Ihr ‚A Hard Days Night‘ bezog sich auf das Rackern der Älteren, ohne einen Begriff von sich selbst als Individuen zu erlangen, es wurde ironisch umdefiniert von einer Band, die vom jüngsten Volk bestürmt wurde wie keine andere nachher mehr. A Hard Days Night war auch ein gelungener Filmtitel mit den Beatles von 1963. Unsäglich sind jene Regressionen, die den mehr oder weniger aktuellen Typ gegenwärtig konterkarieren, denn nichts ist so hartnäckig als das Ressentiment gegen das Frommendere eines Lebens und einer furchtbar männlich desolaten Vita - wie der eines Merz.
Rührt Euch und macht was los, lautet der Auftrag
Man muss es als Gnade bezeichnen, in die neue Zeit hineingeboren worden zu sein, auch wenn das nach Hybris anmutet. Zu erinnern sei an die Straßen von San Francisco, auf denen im Summer of Love Jugendliche mit freiem Mut zu einer genießerischen Lebenseinstellung - vor allem um sie selbst zu sein - und im fliegenden Laufschritt mit länger gewordenen Haaren - begannen breit die Straßen einzunehmen, wovon die auffordernde Hymne ‚Let’s go to San Francisco‘ weltweite Kunde verbreitete. Gott sei’s gedankt, dass wir Jugendliche in diese grandiose Zeit hineinversetzt wurden.

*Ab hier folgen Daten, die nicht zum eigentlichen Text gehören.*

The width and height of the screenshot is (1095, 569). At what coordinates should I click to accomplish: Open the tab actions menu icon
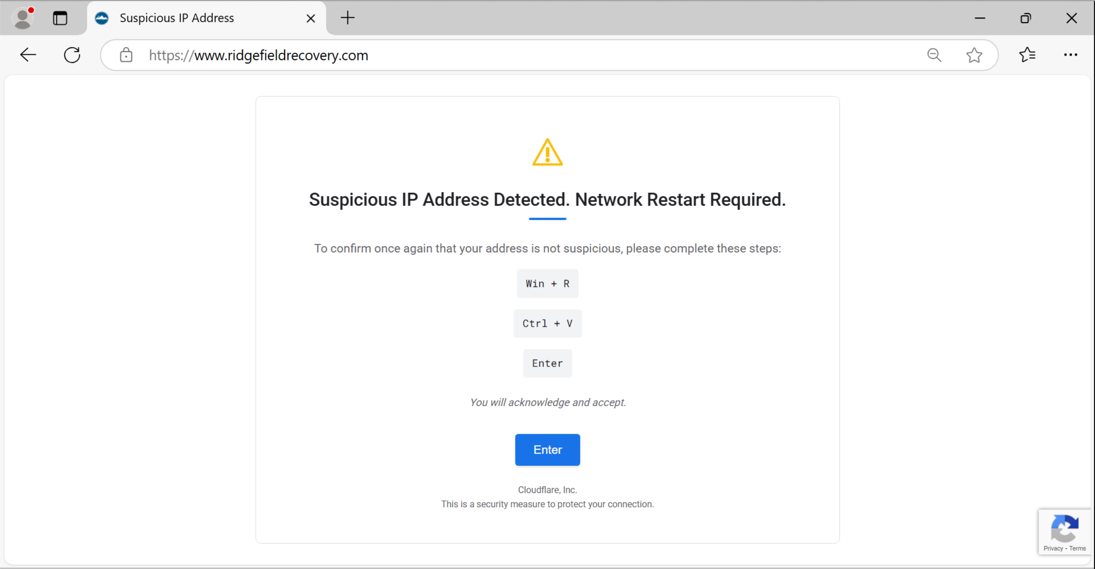click(x=60, y=18)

Und wir den Aufstieg der Beatles miterleben konnten. Gegen alle bisherigen Zeitläufte und Einstellungsmuster gewendet. Die Welt ward neu mit den Beatles und Rolling Stones, mit Bob Dylan and The Who.
Wer die begnadeten Gruppen noch immer abspielt und im Fühlen und Trachten fortpflanzt, hat bessere Chancen, die vollen schwarzen-braunen-oder-blonden Haare länger ihrer und seiner zu beanspruchen. Aber nur, wenn am Bewährten der goldenen Jahre festgehalten wird. Gegenhalten bleibt Losung. Bloß nicht den Verhältnissen zu Kreuz kriechen. Zurzeit wird auf One die 70er-Jahre-Krimi-Serie ‚Die Straßen von San Francisco‘ wiederholt. Was tut sich da ein Gegensatz zu den deutsch-öffentlich-rechtlichen Hervorbringungen auf. Wie die Titelmelodie schon den krassen Unterschied zwischen Weltläufigkeit und europäischer Schmalspur statuiert und Elemente der Melodie genau auf den Punkt gebracht werden, indem sie auf Sendung wiederholt passgenau einsetzen. Das hat Klasse.
Was der ganzen 60er-Generationen möglich wurde war haargenau auf die Zeit der frühen Jahre abgestimmt. Es war die für jugendliche Verhältnisse privilegierendste Ära aller Zeiten.
‚Herumhängen mit Bob Dylan‘
Der gleichlautende Artikel der FR vom 2. November zum Erscheinen des Bands „Mixing up the Medicine‘ von M. Davidson und P. Fishel zur Bob-Dylan-Vita wurde zum Anlass dieser Zeilen und ließ Vergangenes, Geglücktes, Erhabenes oder im Gang der Dinge auch im Einerlei der Zeit Untergegangenes wiederaufbrechen. Interessant ist u.a. der Aspekt, dass das bezaubernde ‚Hey Mr. Tambourine Man‘ schon zu Dylans ganz frühem Songrepertoire zählte. Der Junge war also ganz früh dran, pro Eigenem und zum Wohle seiner Zeit und eines neuartigen Verständnisses dessen, was ein bewußtes Leben ausmacht. Er ist ein gewaltiger des menschlichen Geistes.